The Washington Post, in all of their backwards glory, penned a writeup of the case that seemed to paint Turner in a positive light and downplay the severity of his actions. Boasting about his swimming career, his ten year plan, and so on, the Post completely succumbed to the grossly negligent way most mainstream media outlets downplay sexual assault cases.
Ellie Fialk read the article that the Washington Post ran on the proceedings, and completely called them out in an epic Facebook rant. She accuses the Post of using language that only perpetuates rape culture, and insists that they can do better journalistically. She then comments on the case, saying that its handling and media portrayal “should offend women immensely.”
You can read the whole post below:
Firstly, use his mugshot. He is a criminal. I didn’t ask for his pristine Stanford yearbook photograph or his “All-American Swimmer” smile. This man is a rapist.
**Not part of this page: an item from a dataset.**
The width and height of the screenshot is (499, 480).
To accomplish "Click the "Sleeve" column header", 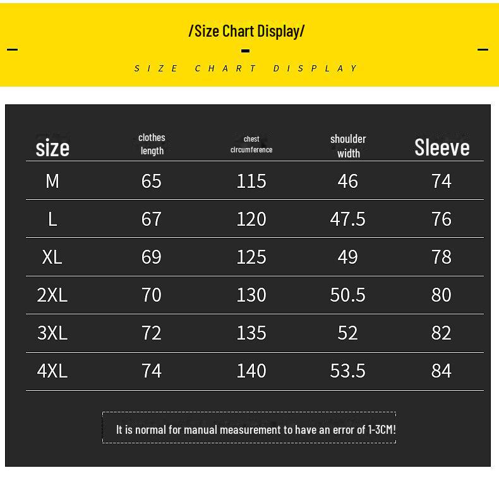I will 442,147.
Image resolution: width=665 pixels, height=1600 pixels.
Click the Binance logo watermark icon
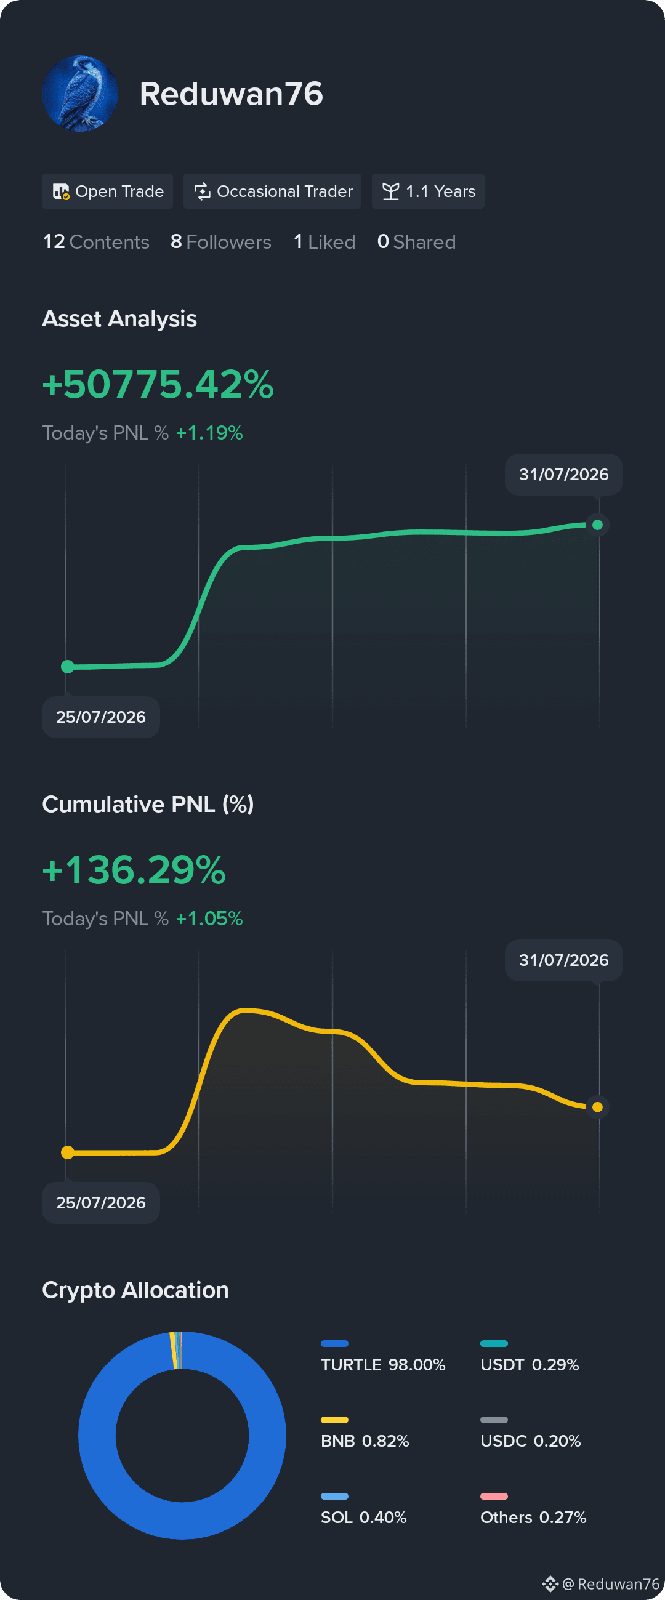(x=550, y=1584)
“Turner’s future was once bright. He began swimming at age 2 in his home town of Oakwood, Ohio. At age 10, he was named in the local newspaper as helping his swim team win a championship. By the time he entered high school, he had already won the Ohio Junior Olympics. When [Brock] first did the backstroke, his instructor had to jump in and get him because he looked like he was drowning,’ his mother, Carleen, told the Dayton Daily News in 2010. ‘It’s amazing to see how he’s grown.’ He kept going, earning a spot at the U.S. Olympic team trials just two years later, and then leading Oakwood High School to two straight state titles. Turner turned down scholarships at a host of universities to attend Stanford, where he joined a top-10-in-the-country swim team. But on Jan. 17, 2015, midway through his freshman year and first swim season at Stanford, Turner’s life and career were upended during a night of drinking.”
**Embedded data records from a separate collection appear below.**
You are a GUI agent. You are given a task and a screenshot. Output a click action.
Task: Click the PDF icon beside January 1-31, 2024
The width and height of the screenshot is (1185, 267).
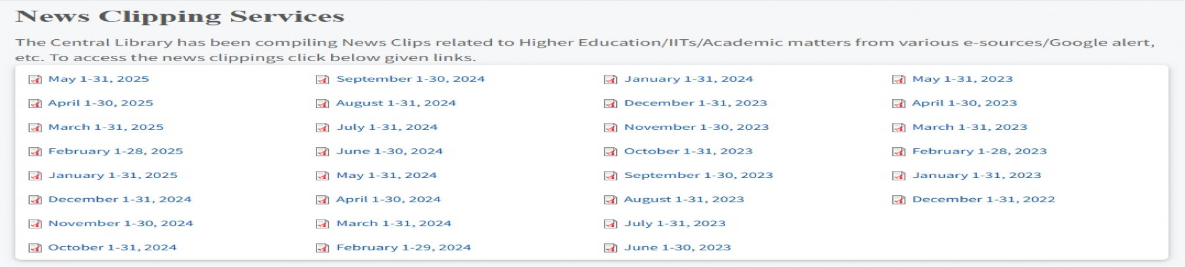click(x=610, y=80)
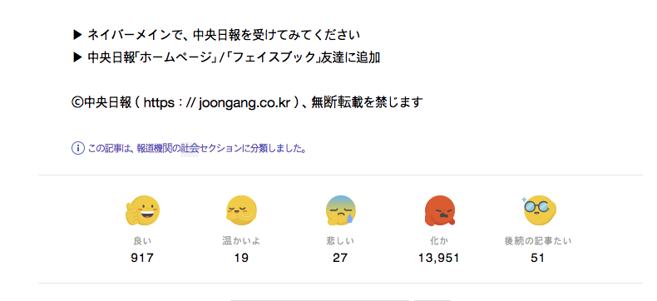
Task: Click the triangle bullet before 中央日報「ホームページ」
Action: point(77,57)
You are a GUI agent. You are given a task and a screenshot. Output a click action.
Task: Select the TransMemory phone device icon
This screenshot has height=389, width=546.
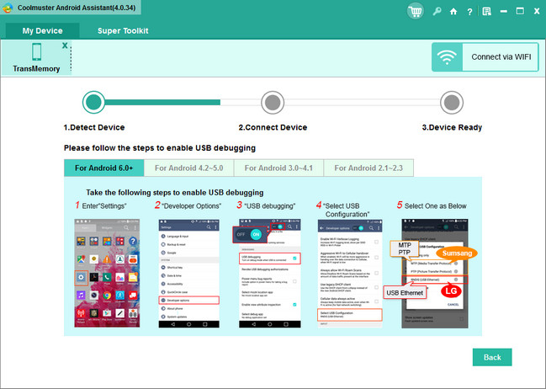(x=35, y=53)
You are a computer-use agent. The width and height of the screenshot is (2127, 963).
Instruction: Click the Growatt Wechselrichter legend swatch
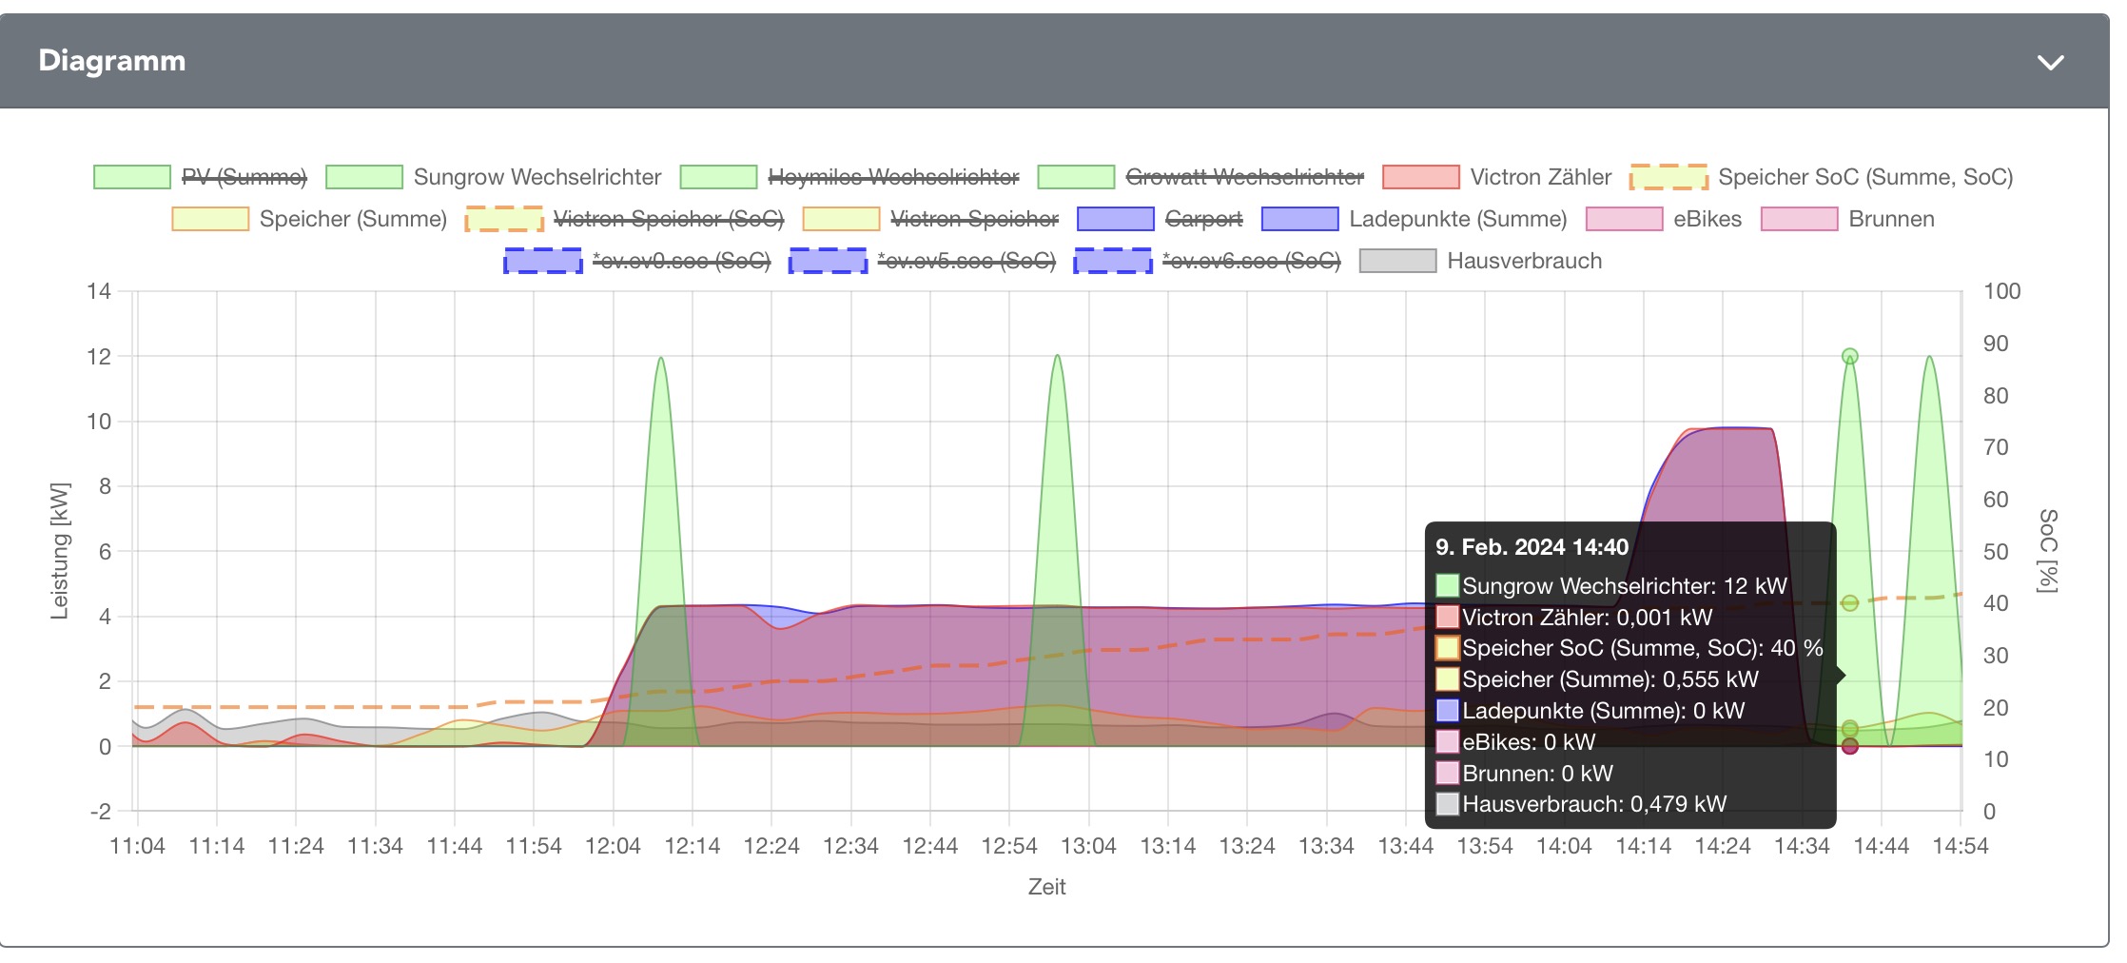[1076, 178]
Thank you, Washington Post, for this detailed track record of Brock Turner’s swimming career, which is so incredibly relevant to the fact that he was just found unanimously guilty of committing an unforgivable act. I’m sorry things were so sudden for you, Brock. That your career was “upended during a night of drinking.” Since you know, that’s all it was, just a casual night of drinking when you raped an unconscious woman behind a dumpster.
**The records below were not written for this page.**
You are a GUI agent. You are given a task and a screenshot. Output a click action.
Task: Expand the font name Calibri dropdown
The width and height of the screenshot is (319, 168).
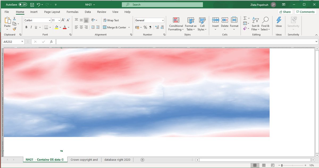[50, 20]
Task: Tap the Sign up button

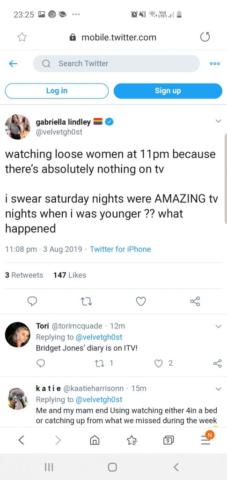Action: click(168, 91)
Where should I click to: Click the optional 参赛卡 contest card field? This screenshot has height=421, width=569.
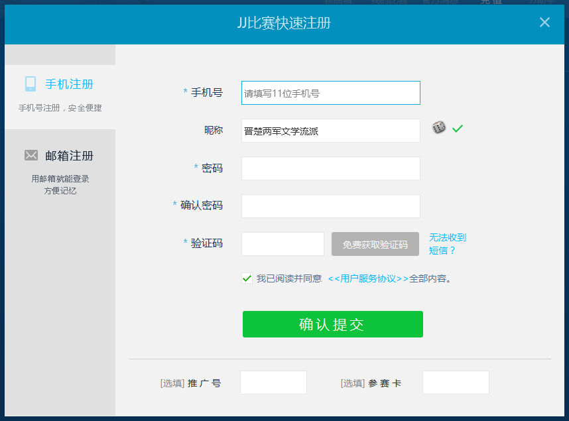pos(456,383)
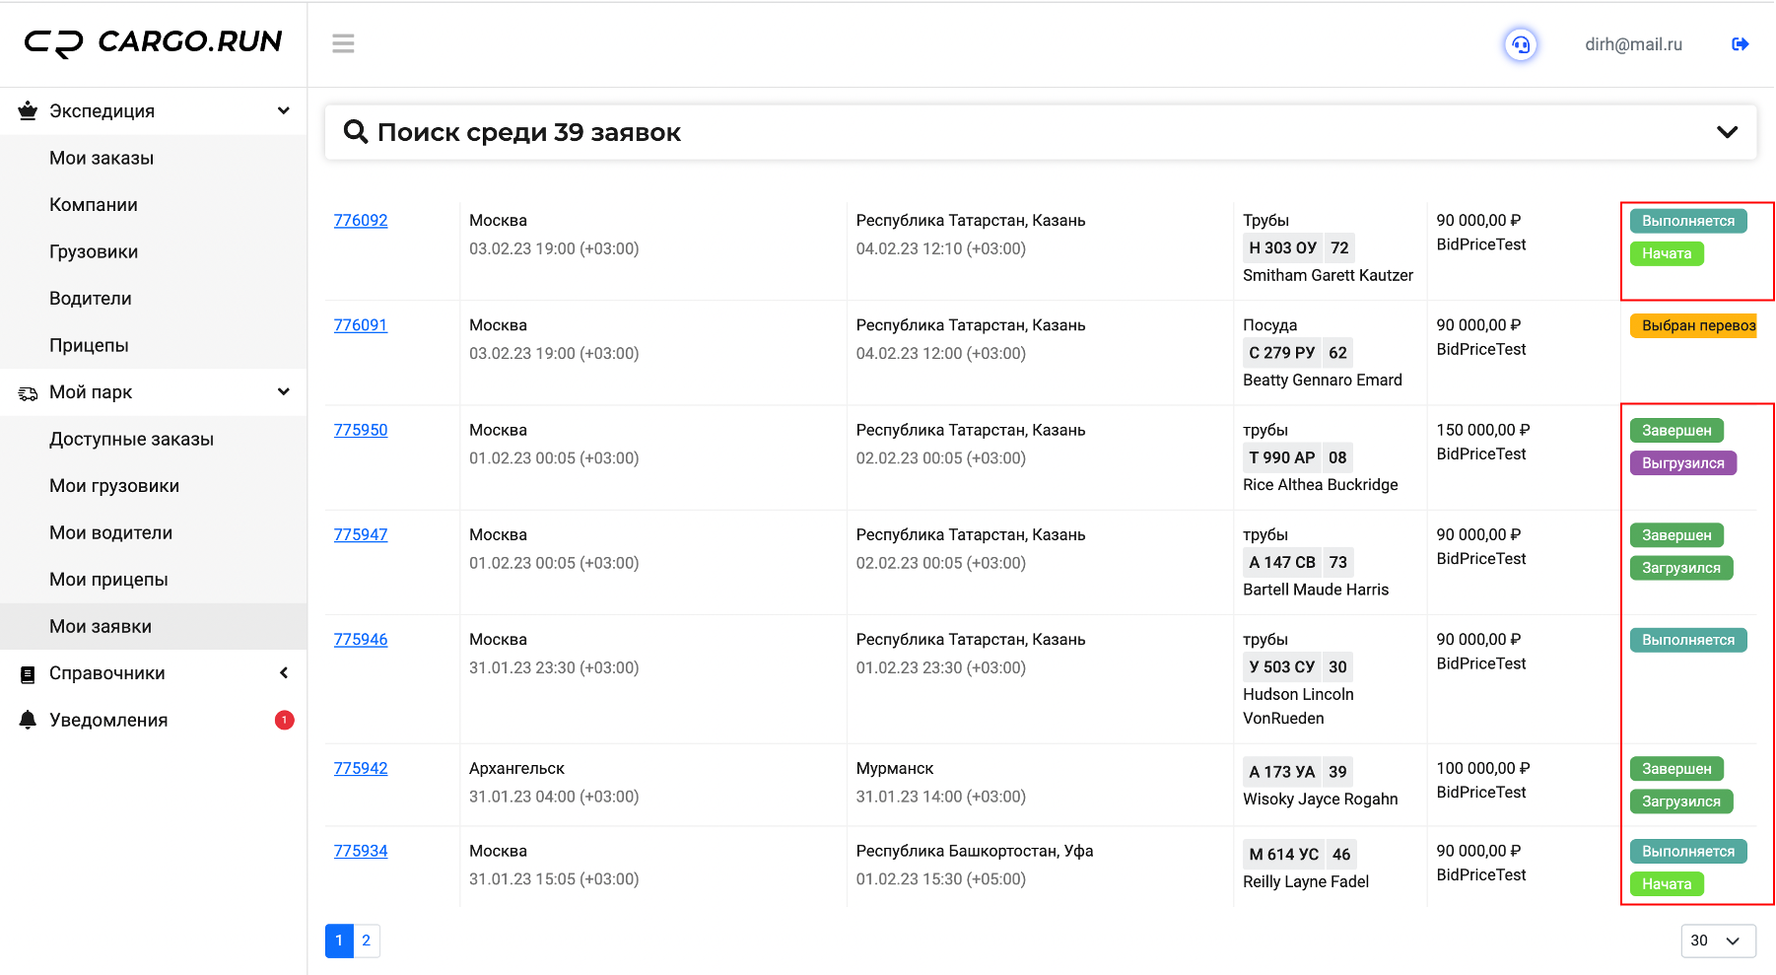Image resolution: width=1776 pixels, height=975 pixels.
Task: Open order link 776092
Action: point(361,221)
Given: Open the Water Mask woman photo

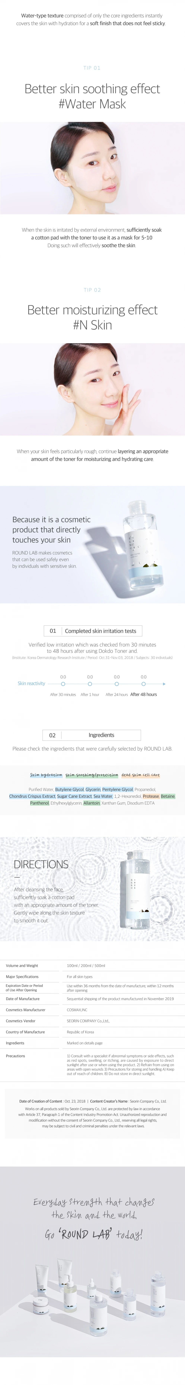Looking at the screenshot, I should (93, 168).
These articles constantly remind me that you go to Stanford, headlining with “All-American Stanford swimmer,” as though your attendance at such a prestigious university and your athletic ability should by default consider you to be too intelligent and too talented to be found guilty of rape? A Stanford student who apparently cannot recognize the difference between an unconscious and conscious body, consent and the lack thereof, but a Stanford student nonetheless.
“Although Turner’s blood-alcohol content was twice the legal driving limit, he testified that he remembered what happened that night. The woman, whose BAC was more than three times the limit, did not.”
Ok??? So she was drunk, okay. Alcohol didn’t take her clothes off, nor did it throw her behind a dumpster and rape her while she was unconscious. Her alcohol consumption does not decrease the severity or validity of this crime. You cannot simply equivocate drinking with rape. It is pathetic and almost comical that this is even included in the article, intoxication and sexual assault are not synonyms.
“It was a stunning fall from grace for Turner. Once a record-setting swimming prodigy, he is now a convicted sex offender at age 20,” and towards the end of the article, “Turner was also asked where he hoped to be in 10 years.
‘In residency to be a surgeon,’ he responded.”